Definitivamente, não podemos aceitar que esse tipo de comportamento e/ou conduta dos seringueiros e, em situações análogas, dos índios possa ser concebido como sendo atitude de consciência ecológica, que possa servir de exemplo de preservação. Jamais a idéia preservacionista que estabelecer período para caça e pesca poderia ter partido do nativo, pois, para os índios e seringueiros, a temporada de caça e de pesca torna-se totalmente inviável, sendo impossível seu cumprimento na prática. Como poderão sobreviver sem comer por alguns meses?

Outras ações que comprovam as atitudes predatórias dos homens da floresta, bem como a falta de consciência sobre o valor das riquezas naturais (o capital natural propriamente), são a madeira de lei, que constantemente são vendidas para qualquer madeireiro, que paga um preço abaixo do simbólico e retira todas as árvores nobre, e o comportamento antipreservacionista que existia no período áureo da produção da borracha, exigindo, inclusive, a ação enérgica dos famosos fiscais dos seringais, que percorriam todas as colocações estabelecendo as regras de como deveriam ser “cortadas” as seringueiras, pois, na ansiedade de produzir sempre mais, os seringueiros geralmente sangravam as árvores tão fundo que causavam grandes ferimentos nos locais do corte e ainda ampliavam o tamanho do traço e/ou limite da “bandeira”, a ponto de impedir a cicatrização da casca, o que em pouco tempo causava a morte da seringueira.

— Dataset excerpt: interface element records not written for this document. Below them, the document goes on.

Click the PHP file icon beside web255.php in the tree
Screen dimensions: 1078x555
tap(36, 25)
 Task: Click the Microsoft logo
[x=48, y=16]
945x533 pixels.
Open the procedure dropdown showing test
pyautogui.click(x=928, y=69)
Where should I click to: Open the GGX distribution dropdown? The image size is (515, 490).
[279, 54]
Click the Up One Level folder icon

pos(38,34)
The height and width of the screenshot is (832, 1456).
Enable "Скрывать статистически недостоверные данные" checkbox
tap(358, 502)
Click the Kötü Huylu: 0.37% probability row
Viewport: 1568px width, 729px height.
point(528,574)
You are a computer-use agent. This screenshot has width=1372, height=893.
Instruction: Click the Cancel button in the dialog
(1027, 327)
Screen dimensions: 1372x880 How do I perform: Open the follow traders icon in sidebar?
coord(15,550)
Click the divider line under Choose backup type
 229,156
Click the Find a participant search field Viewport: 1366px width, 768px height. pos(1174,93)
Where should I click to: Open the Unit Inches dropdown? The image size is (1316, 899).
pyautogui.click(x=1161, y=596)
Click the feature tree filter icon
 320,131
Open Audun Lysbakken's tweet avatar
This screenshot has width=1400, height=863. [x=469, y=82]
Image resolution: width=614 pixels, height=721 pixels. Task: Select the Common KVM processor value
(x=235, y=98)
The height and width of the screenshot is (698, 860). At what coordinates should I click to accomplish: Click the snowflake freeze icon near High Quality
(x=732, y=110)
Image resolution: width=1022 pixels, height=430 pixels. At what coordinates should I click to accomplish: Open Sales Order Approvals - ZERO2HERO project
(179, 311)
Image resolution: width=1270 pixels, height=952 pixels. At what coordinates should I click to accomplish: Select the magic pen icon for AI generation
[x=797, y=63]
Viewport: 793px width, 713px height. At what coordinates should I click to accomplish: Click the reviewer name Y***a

Sobre essa questão da falta de consciência ecológica dos homens da floresta, especialmente dos índios da América, a revista Veja de 24 de maio de 2000 publicou uma importante matéria, denominada “O mau selvagem”, em que relata a ação predatória dos indivíduos que imaginamos viverem em comunhão com a natureza, em atitudes como espantar a manada de búfalos para o precipício, matar milhares e aproveitar apenas alguns para a alimentação da tribo, ou, ainda, a dizimação de espécies nativas de pássaros, sacrifício de 350 alces para confeccionar uma única peça de roupa, devastação integral de planícies (conforme aconteceu no México) e por aí vai...

Essa matéria divulga ainda o lançamento de um livro do sociólogo inglês Robert Whelan, intitulado “Bárbaros na floresta: o mito no nobre ecosselvagem”, que alinha fatos pouco conhecidos, visando esclarecer essa idéia romântica de que os nativos são homens que preservam os recursos naturais.